═══ Excerpt to read

If Termux dies with [Process completed (signal 9) - press Enter] in the middle of a job, that is the Android 12+ phantom process killer, not
a Termux bug. Android kills background ("phantom") processes once the system-wide
count passes 32, or when one uses heavy CPU. The fix depends on your Android version:
on Android 14+ flip a Developer Options toggle; on Android 12, 12L, and 13 run one ADB command; on rooted phones use su. We cover all
three below, then the honest catch: even fixed, a long AI agent session is
the workload most likely to get killed.
This guide was written by the Cosyra team. We hit signal 9 ourselves running a long agent session in Termux on an Android 14 phone, and we cross-checked every command against Termux issue #2366 and the fix steps on Ivon's Blog, verified 2026-06-10.
The one thing to understand first: signal 9 is not Termux crashing. It is Android deciding your terminal has too many background processes and sending SIGKILL. That means the real fix is an Android setting, not a Termux setting, and which setting you can reach depends entirely on your Android version.

══════

> [Exercise directions] Extend the guide to the Termux signal 9 error past its final sentence. The records that follow are separate material and are not part of the guide above.

═══ Records shown

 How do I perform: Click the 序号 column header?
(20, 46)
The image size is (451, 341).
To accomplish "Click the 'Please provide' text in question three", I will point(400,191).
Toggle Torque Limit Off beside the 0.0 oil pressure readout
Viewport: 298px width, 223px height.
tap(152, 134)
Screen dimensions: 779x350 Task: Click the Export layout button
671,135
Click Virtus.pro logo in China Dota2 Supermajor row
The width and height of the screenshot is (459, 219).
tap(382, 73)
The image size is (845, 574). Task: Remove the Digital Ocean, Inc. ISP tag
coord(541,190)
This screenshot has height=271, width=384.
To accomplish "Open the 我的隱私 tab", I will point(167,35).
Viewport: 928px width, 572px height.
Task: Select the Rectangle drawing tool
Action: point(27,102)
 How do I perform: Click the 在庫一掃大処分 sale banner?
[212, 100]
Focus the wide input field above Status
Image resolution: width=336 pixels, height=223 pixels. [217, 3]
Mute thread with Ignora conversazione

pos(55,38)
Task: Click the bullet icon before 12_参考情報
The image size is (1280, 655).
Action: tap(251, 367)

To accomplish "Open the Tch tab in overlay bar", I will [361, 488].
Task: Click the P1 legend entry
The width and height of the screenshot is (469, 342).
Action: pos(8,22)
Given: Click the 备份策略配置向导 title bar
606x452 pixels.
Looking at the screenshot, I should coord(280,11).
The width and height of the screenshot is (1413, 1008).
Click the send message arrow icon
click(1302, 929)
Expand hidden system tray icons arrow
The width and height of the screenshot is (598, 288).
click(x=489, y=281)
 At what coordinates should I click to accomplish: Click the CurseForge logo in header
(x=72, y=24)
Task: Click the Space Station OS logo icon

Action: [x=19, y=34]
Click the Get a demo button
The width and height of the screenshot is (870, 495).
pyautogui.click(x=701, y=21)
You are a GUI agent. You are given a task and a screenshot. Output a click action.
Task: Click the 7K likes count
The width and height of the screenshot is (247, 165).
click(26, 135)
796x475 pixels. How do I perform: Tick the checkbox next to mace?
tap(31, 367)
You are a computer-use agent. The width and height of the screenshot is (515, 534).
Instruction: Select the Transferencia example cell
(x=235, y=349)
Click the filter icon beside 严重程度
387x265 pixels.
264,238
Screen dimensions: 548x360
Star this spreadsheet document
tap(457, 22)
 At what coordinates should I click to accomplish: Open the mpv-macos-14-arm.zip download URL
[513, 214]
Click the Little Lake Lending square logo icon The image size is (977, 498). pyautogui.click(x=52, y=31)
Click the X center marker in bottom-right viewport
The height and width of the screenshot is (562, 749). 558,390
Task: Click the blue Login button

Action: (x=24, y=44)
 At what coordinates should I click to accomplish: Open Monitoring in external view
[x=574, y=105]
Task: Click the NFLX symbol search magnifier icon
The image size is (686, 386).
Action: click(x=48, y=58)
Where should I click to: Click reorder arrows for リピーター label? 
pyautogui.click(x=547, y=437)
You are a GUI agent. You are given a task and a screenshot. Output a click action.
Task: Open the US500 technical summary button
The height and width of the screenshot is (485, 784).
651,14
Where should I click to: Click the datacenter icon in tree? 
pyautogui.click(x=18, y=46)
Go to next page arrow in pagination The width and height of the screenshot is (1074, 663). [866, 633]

══════

> [Output]
What signal 9 actually is
Signal 9 is SIGKILL, the signal a process cannot catch or
ignore. When the Android OS sends it, the process is gone immediately, and
Termux reports the shell child died with
[Process completed (signal 9) - press Enter]. So the message is
accurate but misleading: nothing in Termux failed. Something outside Termux
reached in and killed the process.
On Android 12 and newer, that something is almost always the phantom process killer. Android 12 added a monitor that counts background child processes across the whole system and kills them once the count passes a default of 32, and it also targets processes burning CPU in the background. The Termux README warns about exactly this, and the long-running tracking issue #2366 collects hundreds of reports of the same error.
$ python train.py --epochs 50
epoch 1/50 ...
epoch 2/50 ...
[Process completed (signal 9) - press Enter]
The fix, by Android version
There is no single command that works everywhere, and that is the source of most of the confusion online. What you can do depends on your Android version. Pick the section that matches your phone.
Android 14 and newer: the Developer Options toggle
This is the easiest path and needs no computer. Turn on Developer Options first: open Settings, go to About phone, and tap Build number seven times. Then open Settings, Developer Options, and enable Disable child process restrictions. Reboot. That toggle is Google's own switch for this behavior, and it is the cleanest fix when your device exposes it.
Android 12, 12L, and 13: ADB from a computer
These versions have no toggle, so you change the setting over ADB. Enable USB debugging (same Developer Options menu), connect the phone to a computer with the platform-tools installed, and run the command below. It tells the OS to stop monitoring phantom processes.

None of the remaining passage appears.